Collected data entries
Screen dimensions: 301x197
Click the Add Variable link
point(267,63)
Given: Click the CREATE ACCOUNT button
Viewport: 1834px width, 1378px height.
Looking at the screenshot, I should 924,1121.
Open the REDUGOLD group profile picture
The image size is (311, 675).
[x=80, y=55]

§ Problem requirements: Type the records again in full, matching them exactly.

§ Output of the exercise:
Screen dimensions: 301x197
Click the Add Variable link
point(267,63)
Given: Click the CREATE ACCOUNT button
Viewport: 1834px width, 1378px height.
Looking at the screenshot, I should 924,1121.
Open the REDUGOLD group profile picture
The image size is (311, 675).
[x=80, y=55]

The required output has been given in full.